Our treatment consisted of penicillin, which disagreed with ACOG and Working Group on Civilian Biodefense recommendations about initiating anthrax treatment with penicillin or fluoroquinolones. We believe that penicillin-resistant B. anthracis is the subject of bioterrorist attacks, and both committees' guidelines focused on biodefense against anthrax from bioterrorist attacks. We believe that naturally occurring anthrax is susceptible to penicillin, so it can be used instead of more fetotoxic drugs, such as fluoroquinolones, for the treatment of naturally occurring anthrax.
Our 2 cases resulted in preterm delivery. Among the numerous and diverse maternal characteristics associated with an increased risk for early birth, the importance of an infectious condition, whether viral or bacterial, was recognized as early as the 1940s [10]. There is an increasing body of evidence linking urinary tract infections [11], intrauterine infections [12], and vaginal microflora [13], including bacterial vaginosis [14], with an increased risk of spontaneous preterm birth. This infectious inflammatory response as a cause of preterm birth is particularly worrisome, because it leaves the neonate to struggle with not only the complications of prematurity, such as respiratory distress syndrome and intraventricular hemorrhage, but also the added risk for infection [15, 16].

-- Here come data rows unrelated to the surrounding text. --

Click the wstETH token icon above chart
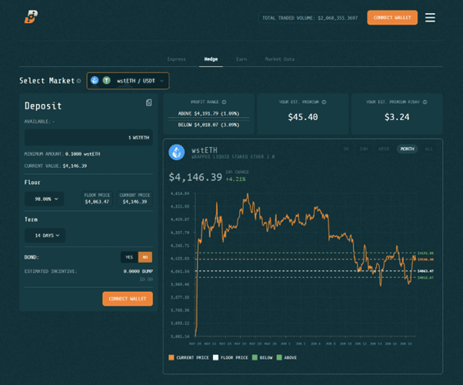Viewport: 463px width, 385px height. coord(178,152)
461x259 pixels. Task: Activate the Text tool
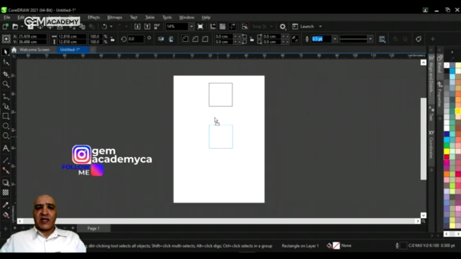coord(6,148)
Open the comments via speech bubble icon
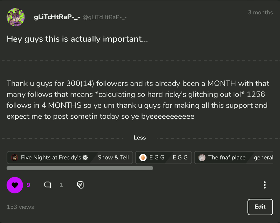Viewport: 280px width, 223px height. (x=48, y=185)
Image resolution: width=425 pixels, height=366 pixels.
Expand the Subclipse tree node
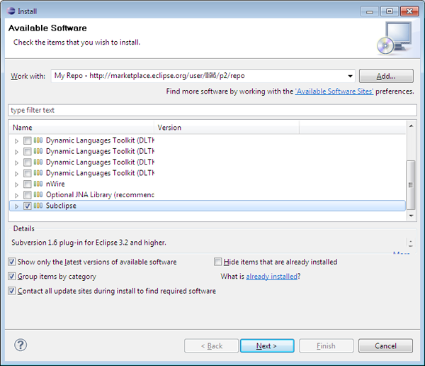point(16,206)
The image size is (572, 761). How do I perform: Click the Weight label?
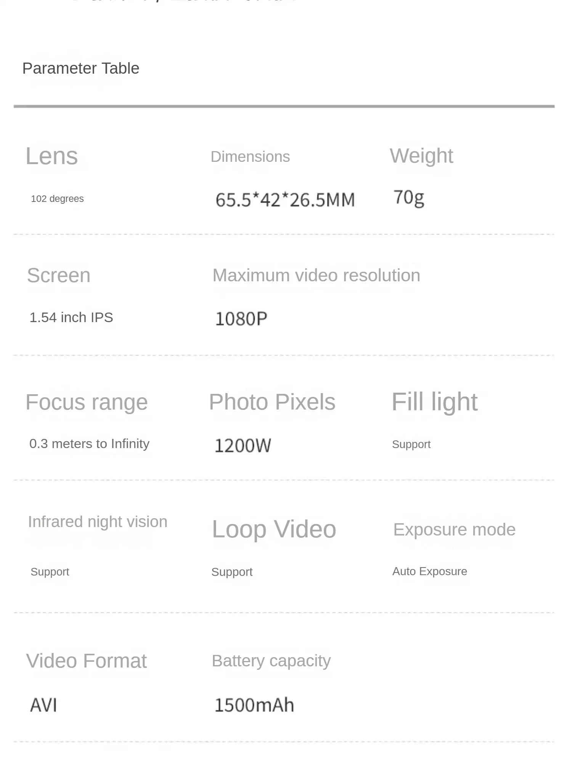(421, 156)
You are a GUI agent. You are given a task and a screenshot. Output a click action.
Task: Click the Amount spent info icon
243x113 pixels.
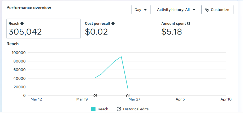pos(189,24)
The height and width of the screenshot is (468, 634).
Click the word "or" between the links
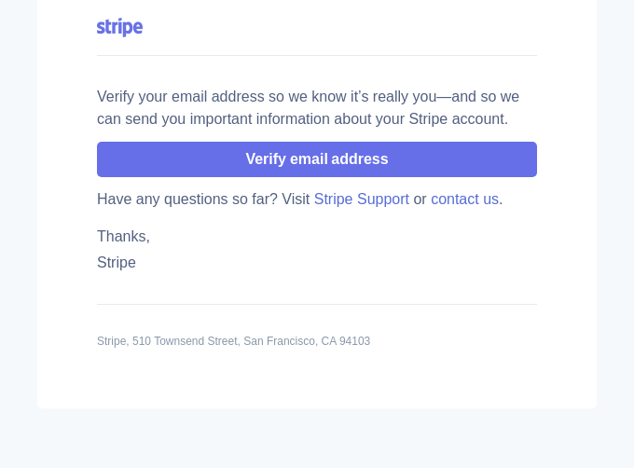[x=420, y=200]
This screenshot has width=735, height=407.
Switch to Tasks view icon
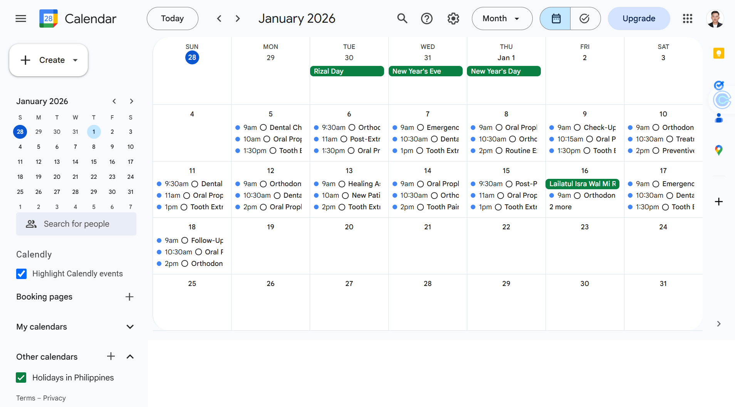pyautogui.click(x=585, y=19)

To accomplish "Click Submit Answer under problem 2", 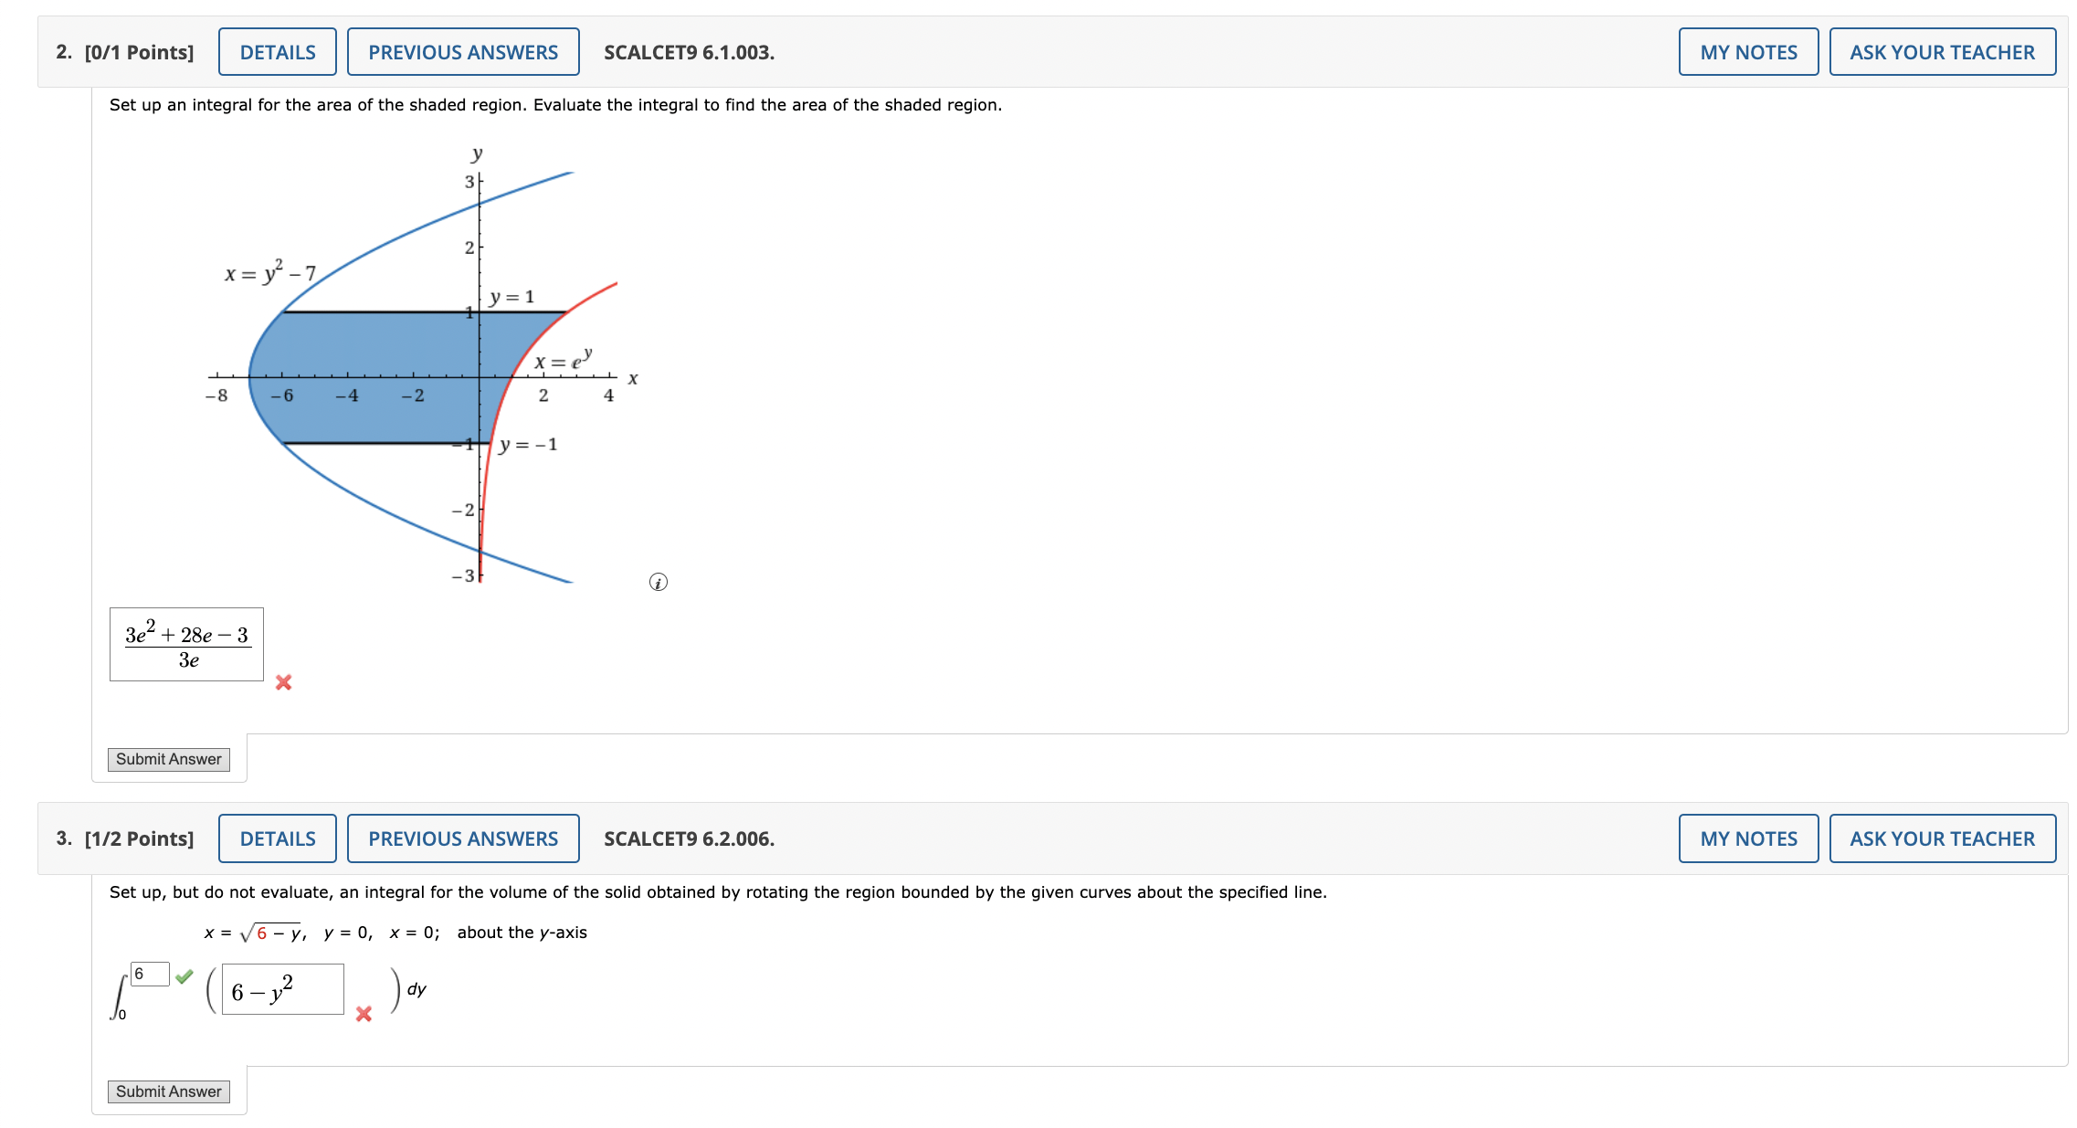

Animal, in vitro, and human data all provide a consistent picture of how a bacterial infection may result in a spontaneous preterm birth [17–27]. Bacterial invasion of the choriodecidual space activates monocytes in both the decidua and the fetal membranes to produce a number of proinflammatory cytokines, including TNF-α, IL-1α, IL-1β, IL-6, IL-8, and granulocyte colony-stimulating factor [17–27]. Some combination of these cytokines stimulates prostaglandin synthesis and release and initiates a sequence of neutrophil chemotaxis, infiltration, and activation that culminates in the synthesis and release of a number of metalloproteases. The cytokines and prostaglandins stimulate contractions, and the proteases attack the chorioamniotic membranes, leading to rupture. Various proteases also remodel the cervical collagen, resulting in cervical ripening. Although the actual process is certainly more complicated than that described above, the clinical and experimental evidence provides a biologically plausible pathway leading from intrauterine infection to preterm labor and, ultimately, delivery. However, the relevance of these mechanisms in anthrax is unclear. Because anthrax bacteremia results in the death of the mother within hours, there will be no time for such mechanisms. However, the key elements (e.g., proinflammatory cytokines and prostaglandins) of this process can be produced locally, where the anthrax lesion is, and are secreted systematically, causing preterm labor.

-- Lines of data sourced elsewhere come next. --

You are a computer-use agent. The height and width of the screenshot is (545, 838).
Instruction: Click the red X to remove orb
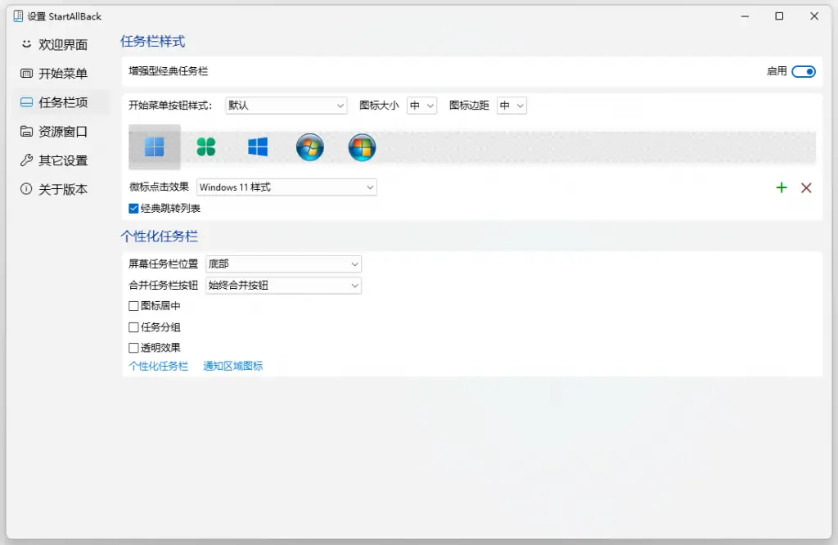(x=806, y=187)
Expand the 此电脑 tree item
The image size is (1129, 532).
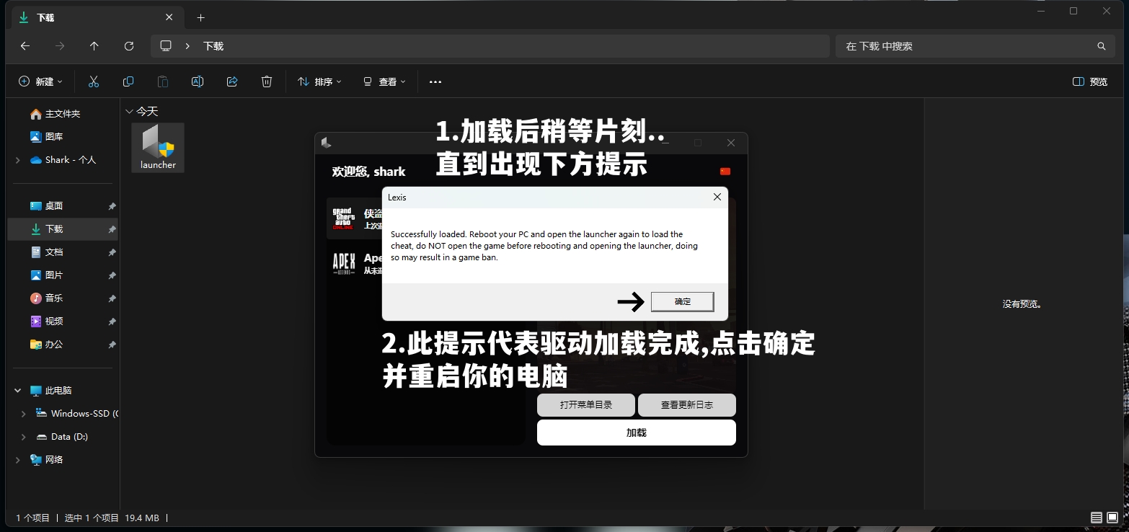coord(17,390)
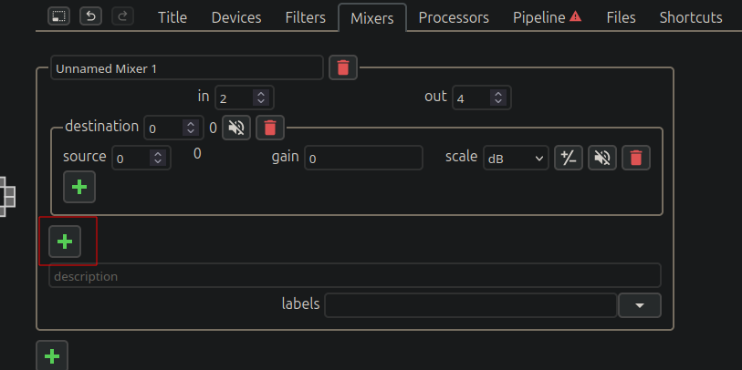Screen dimensions: 742x370
Task: Add a new mixer with bottom plus button
Action: (x=52, y=355)
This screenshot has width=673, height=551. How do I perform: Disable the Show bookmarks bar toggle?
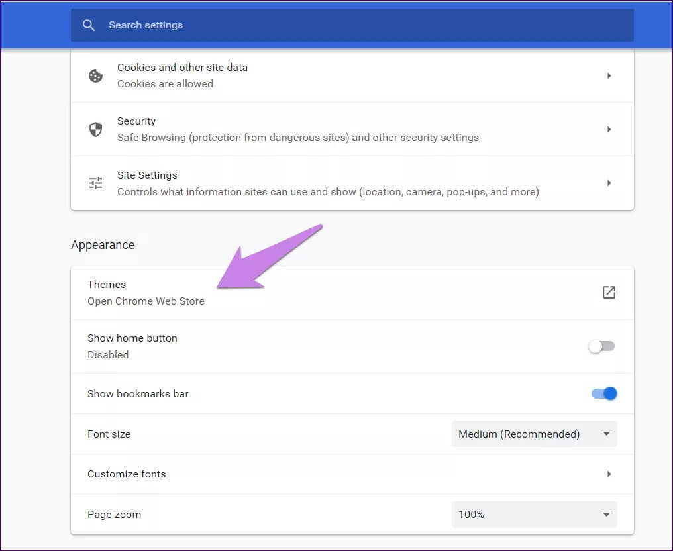point(604,393)
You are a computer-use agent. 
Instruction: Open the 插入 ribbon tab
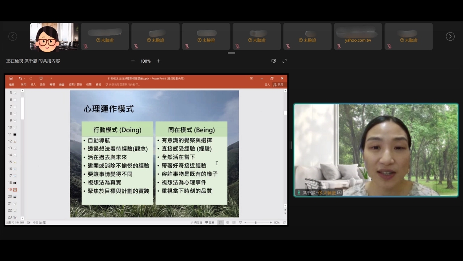pyautogui.click(x=33, y=84)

The reports in literature and our 2 cases all describe the last trimester of pregnancy. There is a need for reports that describe the progression of anthrax during early pregnancy. Dutz et al. [28] reported a case of primary uterine anthrax by a necrotic endometrium with a massive hemorrhagic parametritis and the rupture of an ovary with massive ascites. The infection resulted from an attempt at abortion with a contaminated stick. Spontaneous abortion is reportedly associated with anthrax in livestock. However, the animal species in question are much more susceptible to anthrax than humans, and the animal uterus and placentation are different than those of humans.
Anthrax during pregnancy is rarely seen, so its management and maternal and perinatal complications are not entirely known. Our 2 cases showed that anthrax during pregnancy can be successfully managed, as it is in nonpregnant women. As was seen in our 2 cases, preterm delivery may be one of the major complications for perinatal outcome. The obstetrician must be aware the probability of this complication, even at the end of the anthrax therapy, and may want to provide early tocolysis in cases of anthrax during pregnancy.